Badger Daylighting Ltd., which helps oil and gas companies safely access buried pipes, fell the most in more than 10 years as the cost of training workers hurt profit and a prominent short-seller criticized the company.
The Canadian service provider is hiring new drivers for its hydrovac trucks as it increases its U.S. presence, and that process typically entails having trainees shadow experienced drivers for a period of time, meaning Badger isn’t getting as much profit out of its labor, said Brian Pow, an analyst at Acumen Capital in Calgary. The company also is shelling out more to hire managers for the new areas it’s entering, he said.
“All their overhead relates to growing out their coverage of the U.S. market,” Pow said.
Profit was 10 Canadian cents a share last quarter, Calgary-based Badger said Friday. Analysts estimated 32 cents, on average. While revenue rose 15 percent to C$101.8 million ($74.2 million), that trailed analysts’ C$112 million projection, held back by heavy competition in markets like eastern Canada.

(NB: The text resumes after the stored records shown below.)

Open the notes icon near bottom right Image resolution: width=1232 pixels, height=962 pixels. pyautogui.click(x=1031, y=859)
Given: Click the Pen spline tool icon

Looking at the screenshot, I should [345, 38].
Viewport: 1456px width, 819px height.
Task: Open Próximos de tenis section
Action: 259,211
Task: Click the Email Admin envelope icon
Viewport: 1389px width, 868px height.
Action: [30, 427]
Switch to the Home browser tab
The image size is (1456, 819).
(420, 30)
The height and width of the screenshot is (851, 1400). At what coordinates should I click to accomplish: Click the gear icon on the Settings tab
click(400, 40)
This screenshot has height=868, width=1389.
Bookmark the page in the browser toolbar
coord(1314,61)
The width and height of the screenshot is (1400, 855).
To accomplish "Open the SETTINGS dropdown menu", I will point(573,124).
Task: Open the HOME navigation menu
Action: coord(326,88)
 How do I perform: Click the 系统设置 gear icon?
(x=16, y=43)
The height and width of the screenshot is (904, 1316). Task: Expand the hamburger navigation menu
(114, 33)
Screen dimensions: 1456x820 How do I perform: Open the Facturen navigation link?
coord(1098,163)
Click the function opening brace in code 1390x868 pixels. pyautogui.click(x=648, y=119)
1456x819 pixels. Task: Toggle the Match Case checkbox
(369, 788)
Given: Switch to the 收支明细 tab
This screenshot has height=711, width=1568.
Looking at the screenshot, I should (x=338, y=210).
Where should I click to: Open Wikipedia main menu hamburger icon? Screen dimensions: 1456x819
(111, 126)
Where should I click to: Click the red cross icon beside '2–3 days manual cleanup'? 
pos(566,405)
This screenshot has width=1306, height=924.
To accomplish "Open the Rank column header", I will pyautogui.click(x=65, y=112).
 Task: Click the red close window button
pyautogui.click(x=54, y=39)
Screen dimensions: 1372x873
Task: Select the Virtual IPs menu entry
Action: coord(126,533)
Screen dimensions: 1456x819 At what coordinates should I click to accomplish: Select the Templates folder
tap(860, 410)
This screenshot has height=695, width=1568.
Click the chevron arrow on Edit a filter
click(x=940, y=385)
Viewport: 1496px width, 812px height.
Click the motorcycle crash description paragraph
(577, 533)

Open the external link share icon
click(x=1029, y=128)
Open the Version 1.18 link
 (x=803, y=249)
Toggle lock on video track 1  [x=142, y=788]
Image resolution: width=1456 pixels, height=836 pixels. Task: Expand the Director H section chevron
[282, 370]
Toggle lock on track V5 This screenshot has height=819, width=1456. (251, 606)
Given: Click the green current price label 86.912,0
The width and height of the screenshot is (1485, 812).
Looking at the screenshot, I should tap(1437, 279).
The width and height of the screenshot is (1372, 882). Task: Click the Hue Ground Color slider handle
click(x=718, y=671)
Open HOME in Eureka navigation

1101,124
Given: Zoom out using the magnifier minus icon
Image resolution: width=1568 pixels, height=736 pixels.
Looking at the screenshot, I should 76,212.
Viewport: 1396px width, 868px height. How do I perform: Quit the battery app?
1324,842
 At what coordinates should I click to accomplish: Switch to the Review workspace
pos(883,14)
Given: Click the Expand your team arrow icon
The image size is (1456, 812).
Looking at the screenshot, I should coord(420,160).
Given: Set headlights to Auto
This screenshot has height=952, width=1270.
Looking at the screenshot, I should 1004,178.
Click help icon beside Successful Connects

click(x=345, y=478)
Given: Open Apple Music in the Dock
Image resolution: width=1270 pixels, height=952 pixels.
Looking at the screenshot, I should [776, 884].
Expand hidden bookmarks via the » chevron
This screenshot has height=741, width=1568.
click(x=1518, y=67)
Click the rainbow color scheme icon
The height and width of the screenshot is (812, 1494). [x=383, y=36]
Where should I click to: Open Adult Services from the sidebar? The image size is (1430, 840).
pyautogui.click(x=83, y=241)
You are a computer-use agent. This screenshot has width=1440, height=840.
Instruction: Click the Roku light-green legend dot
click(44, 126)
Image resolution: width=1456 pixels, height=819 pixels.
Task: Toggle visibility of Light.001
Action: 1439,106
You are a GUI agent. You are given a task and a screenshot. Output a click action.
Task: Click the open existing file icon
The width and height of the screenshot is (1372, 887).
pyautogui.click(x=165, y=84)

Adding to the decline were negative comments on Badger from Marc Cohodes, the private investor who has gained prominence for his short bet on Home Capital Group Inc. Cohodes posted pages of a negative presentation on Badger to his Twitter feed Friday, saying that the shares are overvalued and that there are low barriers to entry.
The shares fell as much as 28 percent to C$22 in Toronto, the biggest intraday decline since November 2006. Badger Daylighting already had slid 4.8 percent this year through Thursday.
Chief Financial Officer Jerry Schiefelbein said Badger is working to train new workers and managers on how to operate more efficiently, which should help reduce costs. He said the company’s first-quarter sales were “pretty good” following a couple of tough years.
As for Cohodes’ criticism about low barriers to entry, Schiefelbein said Badger’s size gives it an advantage over mom-and-pop shops that would seek to compete with the company. Badger can tackle bigger projects for municipalities, has safety systems that larger customers require and it can move assets to markets where there is more demand, he said.
“It’s not just digging holes in the ground,” Schiefelbein said in an interview.
He declined to comment on the company’s valuation, saying he’ll let the market determine that.
Badger uses a technique called hydrovac excavation, in which pressurized water and a powerful vacuum is used to expose buried pipes and cables. While the sector is competitive, a busy industrial season should give Badger a pickup in the second half of the year, and the company will have trucks ready to handle the increased demand, Pow said.
The shares are now trading at an estimated enterprise value of about 7.7 times earnings before interest, taxes, depreciation and amortization, making Friday’s drop a “tremendous buying opportunity,” Pow said.
Badger said in its statement that it was “frustrated” by the higher costs and that it is focused on making its operations efficient and improving margins.